Capacity-matched arms via `hsl_embedding.ablation`. Lower bits/byte = better.

| input front door | text bpb | caption bpb | audio→caption binding gap | learned input params |
|---|---|---|---|---|
| **zero (this package)** | **2.483** | **1.503** | **+0.063** | **0** |
| learned projection on HSL features | 2.457 | 1.329 | +0.057 | ~125k |
| plain learned byte embedding (standard) | 2.848 | 2.532 | +0.080 | ~132k |

- **Zero vs learned door: ≤1% text cost.** The learned input projection adds almost nothing
  the signal didn't already carry.
- **Zero vs standard learned byte embedding: +0.37 text bpb, +1.0 caption bpb in zero's
  favor** at equal budget — the frozen substrate beats 132k trained parameters at the door.
- **Binding gap** = extra caption bits/byte when the in-window audio is swapped for a wrong
  one (cross-modal grounding measure). Zero matches the learned door.

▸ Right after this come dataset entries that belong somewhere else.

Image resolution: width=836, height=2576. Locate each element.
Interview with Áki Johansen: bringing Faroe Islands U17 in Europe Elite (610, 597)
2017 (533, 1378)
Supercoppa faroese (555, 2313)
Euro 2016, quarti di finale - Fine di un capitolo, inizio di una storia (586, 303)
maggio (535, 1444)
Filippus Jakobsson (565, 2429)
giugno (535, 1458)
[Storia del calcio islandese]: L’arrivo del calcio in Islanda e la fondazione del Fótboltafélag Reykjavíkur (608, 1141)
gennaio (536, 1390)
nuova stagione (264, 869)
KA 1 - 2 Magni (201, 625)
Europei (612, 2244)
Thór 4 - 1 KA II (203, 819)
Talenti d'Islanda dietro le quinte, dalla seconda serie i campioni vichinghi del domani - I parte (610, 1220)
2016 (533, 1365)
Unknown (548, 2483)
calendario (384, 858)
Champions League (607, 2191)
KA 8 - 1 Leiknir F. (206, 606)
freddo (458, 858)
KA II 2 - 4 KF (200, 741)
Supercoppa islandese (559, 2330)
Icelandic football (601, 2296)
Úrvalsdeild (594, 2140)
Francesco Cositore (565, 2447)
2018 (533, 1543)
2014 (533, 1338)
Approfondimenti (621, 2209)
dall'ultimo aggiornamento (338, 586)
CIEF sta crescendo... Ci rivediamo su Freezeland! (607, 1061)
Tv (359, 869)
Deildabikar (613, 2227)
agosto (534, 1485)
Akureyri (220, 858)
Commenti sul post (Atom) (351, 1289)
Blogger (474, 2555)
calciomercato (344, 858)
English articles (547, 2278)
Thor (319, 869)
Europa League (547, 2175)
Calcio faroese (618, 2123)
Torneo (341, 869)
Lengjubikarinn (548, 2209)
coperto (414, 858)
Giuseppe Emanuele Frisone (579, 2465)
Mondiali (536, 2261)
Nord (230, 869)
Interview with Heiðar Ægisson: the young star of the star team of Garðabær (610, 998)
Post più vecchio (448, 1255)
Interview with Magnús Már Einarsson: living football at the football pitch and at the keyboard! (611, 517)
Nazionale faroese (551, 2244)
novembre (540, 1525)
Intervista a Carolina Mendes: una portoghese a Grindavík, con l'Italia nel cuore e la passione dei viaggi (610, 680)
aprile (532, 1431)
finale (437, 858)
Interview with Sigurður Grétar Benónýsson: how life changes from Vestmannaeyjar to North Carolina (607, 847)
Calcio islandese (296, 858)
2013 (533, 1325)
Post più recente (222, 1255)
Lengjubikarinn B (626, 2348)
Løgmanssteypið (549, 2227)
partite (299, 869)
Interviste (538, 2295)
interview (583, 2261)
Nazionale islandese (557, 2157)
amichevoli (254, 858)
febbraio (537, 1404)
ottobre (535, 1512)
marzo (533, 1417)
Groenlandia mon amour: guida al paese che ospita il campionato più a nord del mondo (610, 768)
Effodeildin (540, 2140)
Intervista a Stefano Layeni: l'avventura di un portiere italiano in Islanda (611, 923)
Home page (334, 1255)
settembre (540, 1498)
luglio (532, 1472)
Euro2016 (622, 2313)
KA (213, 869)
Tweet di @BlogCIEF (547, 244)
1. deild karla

**Sequence halving holds quality — and flips the comparison.** With K=16 (16 bytes per
attention slot — half the prefix positions, attention cost /4 on the input side):

| K=16 front door | text bpb | caption bpb | binding gap |
|---|---|---|---|
| **zero** | 2.4815 | **1.4965** | **+0.042** |
| learned projection | 2.4650 | 1.5398 | +0.031 |

At K=16 zero is **ahead on caption and binding** (text within 0.7%) — the learned door's
advantage shrinks as slots widen, while the zero door takes K up to 18 at dim 512
**without adding a single parameter**. *(Trade-off, honestly: binding softens for both
doors at K=16 vs K=8 — fine-grained cross-modal alignment prefers smaller slots.)*

### Honest limits

Fixed small budget (3000 steps), lean ~25M body, one consumer GPU; seed-0 table (multi-seed
run in progress — numbers will be appended, not replaced). A learned embedding may close the
gap with a longer schedule. The claim is **not** "embeddings are obsolete"; it is: *on this
substrate, the learned front door is measurably unnecessary, and a standard learned byte
embedding does not reach the substrate's quality at equal budget.* Reproduce or refute:
the ablation kit ships in `hsl_embedding.ablation` (hsl / learned / random / permuted,
capacity-matched).

## Why this matters

- **0 learned input parameters** — vs ~38M for a GPT-2-class token embedding table.
- **No tokenizer** — any modality that is bytes (text, audio, raster, video windows) goes
  through the same door; this is the input layer of the byte-native multimodal
  [HoLo](https://github.com/Woojiggun/holo-hsl) line of work (59M, 3-stage curriculum,
  [weights public](https://huggingface.co/ggunio/HoLo-6.5.1)).
- **Deterministic & inspectable** — the representation cannot drift, leak, or overfit;
  what enters the model is an exact, invertible signal description.
- **K is free** — packing density (sequence length vs slot width) becomes a pure
  architecture knob, not a new parameter budget.

## API

| call | shape | learned params |
|---|---|---|
| `ZeroInput(K, dim)(ids)` | `[B, L] → [B, L//K, dim]` | 0 |
| `ZeroInput(K, dim).stream(ids)` | `[B, L] → [B, L, dim]` | 0 |
| `ZeroInput(K, dim).features(ids)` | `[B, L] → [B, L, 27]` (raw substrate) | 0 |
| `zero_input(b"raw bytes")` | one-call convenience | 0 |

## Cite

Jinhyun Woo, *HoLo: A Feasibility Study of Change-Rate-Based Multimodal Unification* —
DOI: [10.5281/zenodo.20581805](https://doi.org/10.5281/zenodo.20581805). A release DOI for
this package is minted via the GitHub–Zenodo integration (see repository sidebar).

MIT © 2026 Jinhyun Woo — independent research, released on personal time.